On Friday, Massachusetts joined Oregon, Connecticut and five other states in adopting California's tough greenhouse gas rules, which limit the amount of carbon dioxide and other gases that can be emitted from vehicle tailpipes. These new rules would supplement federal exhaust pollutant standards already in place. Two other states are in the process of adopting the rules.
The carbon dioxide regulations are so strict, the auto industry argues, that they would cause extensive design changes to new vehicles, driving up prices and crippling new-car sales. Every major automaker that sells vehicles in the United States is suing to have the new rules overturned, even as states on the West Coast and in the Northeast are moving quickly to adopt them.

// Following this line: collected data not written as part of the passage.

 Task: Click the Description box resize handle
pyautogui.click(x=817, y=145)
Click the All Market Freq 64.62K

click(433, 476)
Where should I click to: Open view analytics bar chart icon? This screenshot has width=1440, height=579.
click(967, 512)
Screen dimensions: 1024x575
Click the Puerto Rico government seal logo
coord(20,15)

The California rule -- which was approved by a state environmental board in 2004 and, with federal approval, would take effect for the 2009 model year -- requires a 30 percent reduction in greenhouse gases by 2016. The rules are one element of a wider trend of states enacting their own energy policies to govern auto and factory emissions and appliance energy efficiency, updating older federal rules or writing new rules where none exist.
Automakers are countering with a proposed 10 percent reduction in carbon dioxide emitted in vehicle production by 2012. They have not supported restrictions on carbon dioxide emissions from vehicle tailpipes.
If the California rules were in effect today, automakers claim, only a handful of vehicles could meet the test. Gloria Bergquist, vice president of public affairs for the Alliance of Automobile Manufacturers, which leads the lawsuit, said the rules are too burdensome and costly. "There would be marketplace chaos if each state were deciding which products should be sold within its borders," Bergquist said. The suit was filed in federal court in California in December 2004.
State regulators say they are taking the initiative because the federal government, including the Environmental Protection Agency, has been slow to act. They worry that their efforts may ultimately be blocked at the federal level. Also, several state regulators said they are fearful that Congress may use a forthcoming study by the National Research Council to limit states' ability to join the California program. The study is due later this month.
In a statement, the EPA said it favors other methods of lowering carbon dioxide besides regulating tailpipe emissions, siding with automakers that the changes will limit consumer choice and raise vehicle prices.
"The only way to cut [carbon dioxide] emissions is through a drastic increase in fuel economy -- which in the past has led to smaller, lighter and less-safe vehicles," the EPA said in the statement.
The EPA's position is crucial because it would have to issue a waiver before any of California's greenhouse gas regulations could go into effect. If California is permitted to impose the new regulations, the federal Clean Air Act allows other states with poor air quality to adopt California's rules after agency approval.
Scientists say a great deal of carbon dioxide can be absorbed in the atmosphere, but many worry that people are adding more than nature can handle. They say the gases are building up like a heavy blanket surrounding the Earth, trapping heat and raising the planet's temperature.